Collected data entries
________________________________________

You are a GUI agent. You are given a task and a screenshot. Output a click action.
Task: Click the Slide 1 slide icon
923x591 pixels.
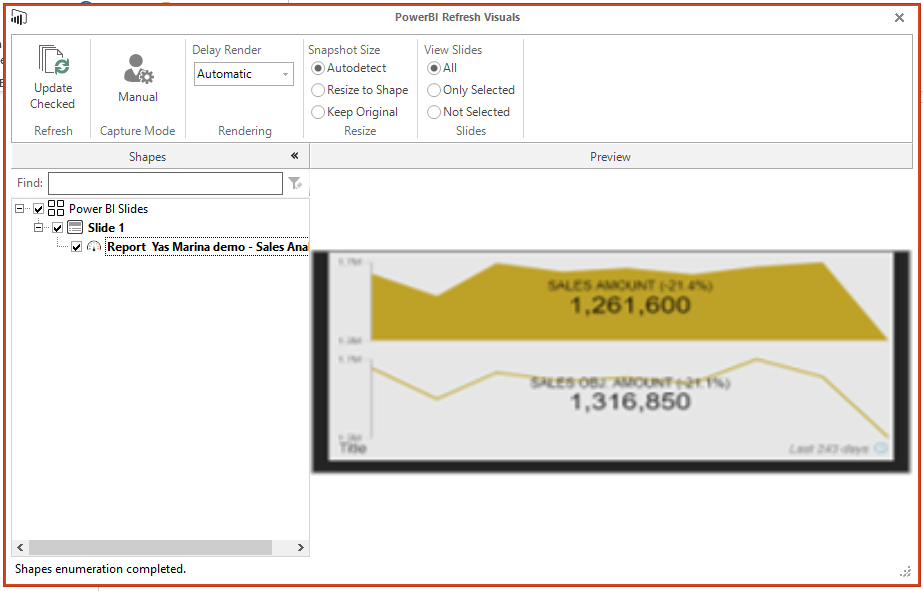click(x=75, y=227)
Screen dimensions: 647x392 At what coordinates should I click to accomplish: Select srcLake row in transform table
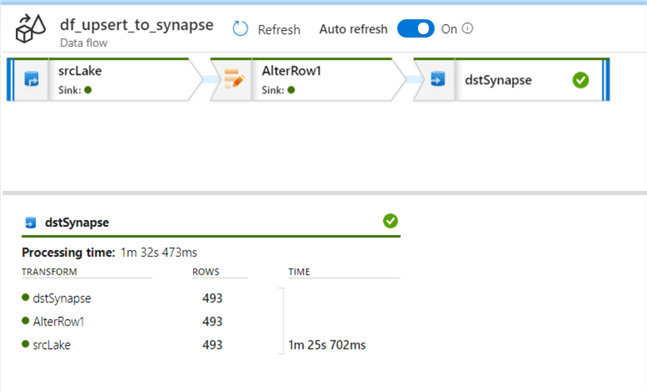coord(211,345)
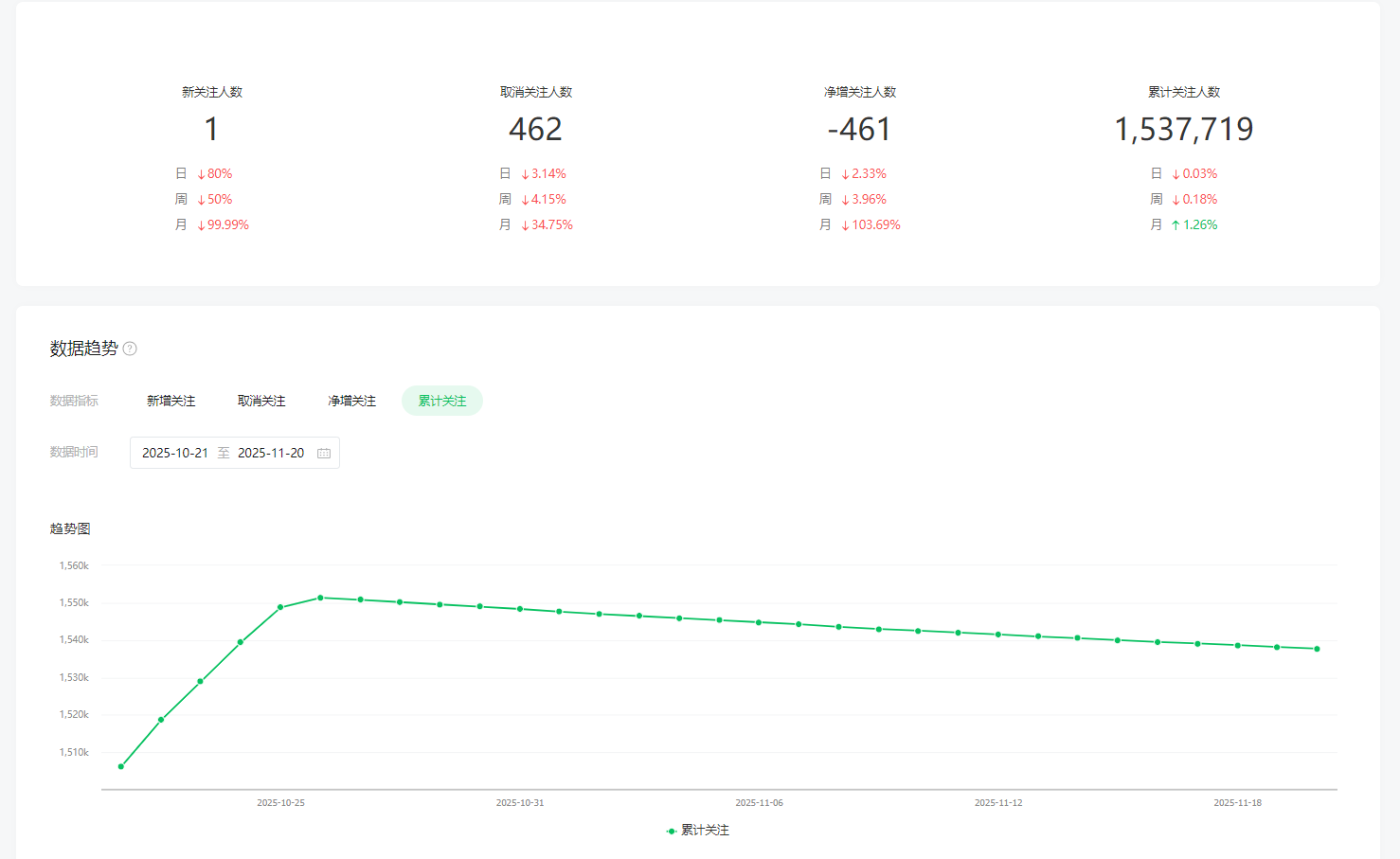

________________________________________

EXERCISE GOAL
Your answer should be the lines above from the one that contains "Task: Click the Slide 1 slide icon" through the last, set down exactly, with the pictures removed.

THE ANSWER
Task: Click the Slide 1 slide icon
923x591 pixels.
click(x=75, y=227)
Screen dimensions: 647x392 At what coordinates should I click to accomplish: Select srcLake row in transform table
coord(211,345)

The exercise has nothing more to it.